“La nottola di Minerva”
Giunti al tempo presente, è saggia abitudine che il racconto storico finisca. Eppure è difficile non cedere alla tentazione di scorgere nel momento attuale, con alle spalle cent’anni di storia, qualche barlume dei potenziali sviluppi futuri. Così tentava di fare, con ben altre capacità di giudizio, il buon Hegel, autore dell’immagine della nottola che affettuosamente ci permettiamo di saccheggiare.
Secondo le previsioni più ottimistiche, entro un paio d’anni il “Carducci” tornerà ad avere una sede unica, attrezzata e confortevole.
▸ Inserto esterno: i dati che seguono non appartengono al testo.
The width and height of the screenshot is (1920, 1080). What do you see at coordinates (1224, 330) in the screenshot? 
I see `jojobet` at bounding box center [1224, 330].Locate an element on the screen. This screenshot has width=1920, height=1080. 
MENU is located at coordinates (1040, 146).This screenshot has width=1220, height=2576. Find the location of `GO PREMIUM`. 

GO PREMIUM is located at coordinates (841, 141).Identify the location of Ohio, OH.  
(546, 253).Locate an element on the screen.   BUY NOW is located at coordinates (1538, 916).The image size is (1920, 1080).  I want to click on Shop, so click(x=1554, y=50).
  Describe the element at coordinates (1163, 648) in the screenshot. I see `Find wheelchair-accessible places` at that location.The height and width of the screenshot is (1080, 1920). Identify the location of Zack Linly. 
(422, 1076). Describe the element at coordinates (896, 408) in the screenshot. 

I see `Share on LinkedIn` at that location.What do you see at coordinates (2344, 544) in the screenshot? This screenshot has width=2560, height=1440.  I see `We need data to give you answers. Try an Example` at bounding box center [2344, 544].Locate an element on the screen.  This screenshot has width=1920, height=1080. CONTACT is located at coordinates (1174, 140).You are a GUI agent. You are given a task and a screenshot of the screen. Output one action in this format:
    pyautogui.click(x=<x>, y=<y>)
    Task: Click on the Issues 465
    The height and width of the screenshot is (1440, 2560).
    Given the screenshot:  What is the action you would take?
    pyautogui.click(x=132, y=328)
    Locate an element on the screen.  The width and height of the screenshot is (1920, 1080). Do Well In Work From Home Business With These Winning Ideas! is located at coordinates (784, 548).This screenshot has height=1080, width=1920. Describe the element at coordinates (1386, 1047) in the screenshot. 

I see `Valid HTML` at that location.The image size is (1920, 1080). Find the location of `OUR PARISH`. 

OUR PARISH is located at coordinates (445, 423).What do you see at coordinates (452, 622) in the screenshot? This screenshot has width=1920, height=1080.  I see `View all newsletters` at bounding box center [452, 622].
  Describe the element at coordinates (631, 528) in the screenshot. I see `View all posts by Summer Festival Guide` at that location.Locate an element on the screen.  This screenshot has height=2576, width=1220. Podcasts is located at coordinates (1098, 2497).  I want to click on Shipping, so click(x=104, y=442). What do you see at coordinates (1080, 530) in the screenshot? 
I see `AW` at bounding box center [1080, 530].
Ma la soddisfazione maggiore, percepita a tutti i livelli, è quella di aver superato il momento più difficile, quello che ha visto letteralmente sparire, anche in città vicine (da Cento a Ravenna), scuole dalla fisionomia simile a quella del “Carducci”, inglobate da realtà più forti.
L’Istituto, poi Liceo, si è piegato (alla logica dei “poli”), ma non si è spezzato e può continuare ad avere un ruolo di primo piano nel panorama della scuola ferrarese, mantenendo i fattori di equilibrio e correggendo i disagi che conseguono ad una crescita voluta, sperata, ma inaspettata nella sua considerevole entità.
Aggregatosi per necessità di sopravvivenza, il “Carducci” non ha mai in seguito approfittato della nuova crescita per accentuare le disarmonie che l’aggregazione forzata aveva necessariamente prodotto; lo spirito di collaborazione che, pur nelle difficoltà, ha permesso di superare le principali incomprensioni e distanze, offre nuove prospettive all’essere “polo” e alla creazione di un’identità che sia frutto del lavoro di tutti e non più del timore dell’estinzione.
Forte dei numeri e della capacità di rinnovarsi in fasi difficili, il “Carducci” non può più essere indicato come “ciò che resta del Magistrale”, un organismo tenuto in vita con le macchine. D’altra parte, potrebbe rivelarsi un errore rimanere abbagliati dalla crescita e dalle rapide trasformazioni degli ultimi anni, come se queste avessero oscurato, al modo di una pagina girata sopra la precedente, la lunga, e per molti aspetti omogenea, storia di una scuola la cui presenza è avvertibile e viva.
Cent’anni di vita spesa nella formazione dei maestri possono essere un’ottima credenziale, in un momento storico e in una società in cui appare sempre più urgente il tema della formazione e dell’educazione delle nuove generazioni. Perciò, se la consapevolezza del proprio passato può aiutare a consolidare il proprio ruolo in prospettiva futura, un tradizionale motto latino, che possa indicare una direzione, non risulterà troppo arrugginito: non scholae sed vitae.